▸ **Task prompt**:
Where the listing below has a line with "Where should I", write out exactly that line and every line after it, stopping after the line with "This screenshot has width=631, height=877.".

▸ **Data for analysis**:
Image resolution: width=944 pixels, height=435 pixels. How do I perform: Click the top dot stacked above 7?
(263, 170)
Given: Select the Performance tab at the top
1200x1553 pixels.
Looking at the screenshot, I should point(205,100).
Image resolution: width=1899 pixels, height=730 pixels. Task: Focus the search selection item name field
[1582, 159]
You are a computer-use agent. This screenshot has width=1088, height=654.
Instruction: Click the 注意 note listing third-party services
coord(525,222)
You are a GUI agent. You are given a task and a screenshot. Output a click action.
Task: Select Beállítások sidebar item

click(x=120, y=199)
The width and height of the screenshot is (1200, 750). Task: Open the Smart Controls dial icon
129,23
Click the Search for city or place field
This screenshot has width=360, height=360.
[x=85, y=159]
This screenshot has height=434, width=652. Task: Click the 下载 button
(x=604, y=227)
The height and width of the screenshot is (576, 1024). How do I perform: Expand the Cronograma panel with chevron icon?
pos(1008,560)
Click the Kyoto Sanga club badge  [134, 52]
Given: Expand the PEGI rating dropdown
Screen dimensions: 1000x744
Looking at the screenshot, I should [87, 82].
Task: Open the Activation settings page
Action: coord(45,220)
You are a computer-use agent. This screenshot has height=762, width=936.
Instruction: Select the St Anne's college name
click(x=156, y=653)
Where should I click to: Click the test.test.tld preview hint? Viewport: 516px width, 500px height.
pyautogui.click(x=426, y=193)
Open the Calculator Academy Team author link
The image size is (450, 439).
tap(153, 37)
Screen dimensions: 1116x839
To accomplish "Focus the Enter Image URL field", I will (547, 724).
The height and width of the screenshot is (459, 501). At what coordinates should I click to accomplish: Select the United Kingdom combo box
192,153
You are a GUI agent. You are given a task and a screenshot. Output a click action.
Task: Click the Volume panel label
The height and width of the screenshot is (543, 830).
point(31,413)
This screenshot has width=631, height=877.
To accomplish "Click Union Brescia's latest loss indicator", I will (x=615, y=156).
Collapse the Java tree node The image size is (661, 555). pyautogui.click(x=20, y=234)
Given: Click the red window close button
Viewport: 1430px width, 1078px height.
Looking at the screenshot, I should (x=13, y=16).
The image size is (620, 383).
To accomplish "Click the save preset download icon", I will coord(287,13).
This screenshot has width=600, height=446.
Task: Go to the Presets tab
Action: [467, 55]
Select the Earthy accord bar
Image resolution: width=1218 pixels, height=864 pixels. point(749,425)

▸ **Output**:
Where should I click to: Click the test.test.tld preview hint? Viewport: 516px width, 500px height.
pyautogui.click(x=426, y=193)
Open the Calculator Academy Team author link
The image size is (450, 439).
tap(153, 37)
Screen dimensions: 1116x839
To accomplish "Focus the Enter Image URL field", I will (547, 724).
The height and width of the screenshot is (459, 501). At what coordinates should I click to accomplish: Select the United Kingdom combo box
192,153
You are a GUI agent. You are given a task and a screenshot. Output a click action.
Task: Click the Volume panel label
The height and width of the screenshot is (543, 830).
point(31,413)
This screenshot has width=631, height=877.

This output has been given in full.